Numbly, my friend informed me that she was booking a flight. That she would be leaving in less than a week. That she wouldn’t be leaving my life, just the country. And that we should Zoom, or FaceTime, as soon as possible.

Quite honestly, it was the strangest phone call of my life. She was sat just a few miles away from me in a London living room, yet I couldn’t pop round for a goodbye dinner. I couldn’t even give her a hug. Instead, we contented ourselves with a digital drink – she raised a glass of Prosecco from her corner of the city, I raised a juicebox from mine – and we talked about work. About mutual friends. About books we’ve read (not many, not at the moment: it’s hard to concentrate). We wondered aloud how long all of this might last.

Right at the end of the call, when she gave me her two-minute warning, we talked about her flight. We promised to stay in touch, 12-hour time difference be damned. And I, being horribly awkward and British about emotional farewells, failed to say a lot of things I probably should have said.

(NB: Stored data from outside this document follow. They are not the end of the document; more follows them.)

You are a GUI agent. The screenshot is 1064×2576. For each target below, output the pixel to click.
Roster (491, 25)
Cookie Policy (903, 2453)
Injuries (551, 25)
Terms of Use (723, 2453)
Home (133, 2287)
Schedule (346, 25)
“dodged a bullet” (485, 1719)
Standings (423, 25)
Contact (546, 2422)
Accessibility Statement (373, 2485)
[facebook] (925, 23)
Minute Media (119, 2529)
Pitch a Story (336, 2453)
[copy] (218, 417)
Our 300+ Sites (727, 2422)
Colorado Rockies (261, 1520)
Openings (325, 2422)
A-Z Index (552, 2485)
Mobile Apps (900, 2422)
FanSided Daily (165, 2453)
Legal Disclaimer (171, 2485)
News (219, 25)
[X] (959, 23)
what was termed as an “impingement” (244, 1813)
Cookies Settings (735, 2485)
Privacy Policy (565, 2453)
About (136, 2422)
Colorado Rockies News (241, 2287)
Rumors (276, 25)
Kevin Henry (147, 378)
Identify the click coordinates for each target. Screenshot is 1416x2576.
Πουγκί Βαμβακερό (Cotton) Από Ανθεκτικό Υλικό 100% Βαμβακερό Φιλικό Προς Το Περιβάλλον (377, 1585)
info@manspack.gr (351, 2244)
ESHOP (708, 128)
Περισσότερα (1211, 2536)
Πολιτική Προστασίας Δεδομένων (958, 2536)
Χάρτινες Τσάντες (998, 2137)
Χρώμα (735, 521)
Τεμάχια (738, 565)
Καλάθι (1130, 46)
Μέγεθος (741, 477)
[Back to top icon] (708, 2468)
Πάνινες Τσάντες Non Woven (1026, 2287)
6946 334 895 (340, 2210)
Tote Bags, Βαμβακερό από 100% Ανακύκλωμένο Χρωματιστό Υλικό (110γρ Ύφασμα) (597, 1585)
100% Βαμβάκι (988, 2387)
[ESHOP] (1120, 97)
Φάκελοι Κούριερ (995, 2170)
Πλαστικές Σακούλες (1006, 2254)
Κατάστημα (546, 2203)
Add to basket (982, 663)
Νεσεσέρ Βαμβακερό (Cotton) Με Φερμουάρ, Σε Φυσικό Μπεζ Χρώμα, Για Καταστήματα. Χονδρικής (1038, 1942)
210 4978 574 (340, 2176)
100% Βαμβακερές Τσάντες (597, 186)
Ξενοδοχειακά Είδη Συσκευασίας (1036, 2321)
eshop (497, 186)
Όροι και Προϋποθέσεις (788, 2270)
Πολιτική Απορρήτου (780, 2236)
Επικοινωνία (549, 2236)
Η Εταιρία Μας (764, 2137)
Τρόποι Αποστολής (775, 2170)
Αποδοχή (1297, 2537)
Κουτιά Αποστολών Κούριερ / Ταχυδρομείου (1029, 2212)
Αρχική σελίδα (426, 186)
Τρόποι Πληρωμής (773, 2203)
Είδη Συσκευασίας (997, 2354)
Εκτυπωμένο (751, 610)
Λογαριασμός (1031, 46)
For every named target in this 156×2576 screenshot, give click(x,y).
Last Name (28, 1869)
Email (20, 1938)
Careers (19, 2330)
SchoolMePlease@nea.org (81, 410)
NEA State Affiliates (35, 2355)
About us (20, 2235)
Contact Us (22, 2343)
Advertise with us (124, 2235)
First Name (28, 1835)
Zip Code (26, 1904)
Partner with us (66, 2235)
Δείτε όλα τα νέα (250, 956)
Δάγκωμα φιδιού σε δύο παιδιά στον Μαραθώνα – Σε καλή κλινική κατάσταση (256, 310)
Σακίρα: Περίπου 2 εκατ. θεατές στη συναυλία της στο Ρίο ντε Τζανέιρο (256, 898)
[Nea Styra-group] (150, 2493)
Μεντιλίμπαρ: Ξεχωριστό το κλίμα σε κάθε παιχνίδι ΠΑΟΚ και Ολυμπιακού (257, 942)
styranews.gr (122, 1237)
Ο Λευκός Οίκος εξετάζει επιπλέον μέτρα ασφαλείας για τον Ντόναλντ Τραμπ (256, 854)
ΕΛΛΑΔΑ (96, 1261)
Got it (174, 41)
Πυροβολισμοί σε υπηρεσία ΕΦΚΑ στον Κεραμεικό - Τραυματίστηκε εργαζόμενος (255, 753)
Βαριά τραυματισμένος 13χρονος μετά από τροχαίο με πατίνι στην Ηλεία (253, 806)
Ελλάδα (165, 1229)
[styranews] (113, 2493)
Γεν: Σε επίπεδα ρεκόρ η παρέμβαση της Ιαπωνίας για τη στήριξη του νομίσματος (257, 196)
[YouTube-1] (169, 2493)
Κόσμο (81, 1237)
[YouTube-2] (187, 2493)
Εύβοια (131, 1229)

Like, “I’ll miss you”. Or, “you were bloody brilliant during the good times and the shit times.” Or, “you’re honestly one of the best people I’ve ever met.” Or, “my world will be a lot less brighter without you in it.”

Or, “I love you. Thank you. Please, please don’t let’s let a little thing like being on different continents ruin our friendship.”

Like I say, I find it hard to put things into words sometimes. And it’s a hell of a lot harder when you’re talking to a pixelated phone screen, and the signal keeps dropping, and you keep missing vital bits of conversation. But I truly hope she knows all of the above to be true.

The coronavirus pandemic is terrible for so many reasons. I’m not here to pretend that I’ve had it any harder than most: so many people missed out on seeing their mums this weekend, lots of us can’t hug friends and family, some of us have permanently lost loved ones to this virus. But being denied the chance to say do a farewell celebration for one of my most important people? Well, it ranks pretty highly up there on my Covid-19 shit list.

I hope that, one day not too far from now, all of this will be a distant memory. All that being said, though, I hope I remember the lessons I learned during this time. That I’ll make time to see the people I love whenever I can, and appreciate the hell out of them always. That it won’t take a ‘special occasion’ for me to be a better friend. That I won’t, above all else, flake on plans and rearrange for the following week.

Because, just sometimes, that “following week” won’t be there to fall back on.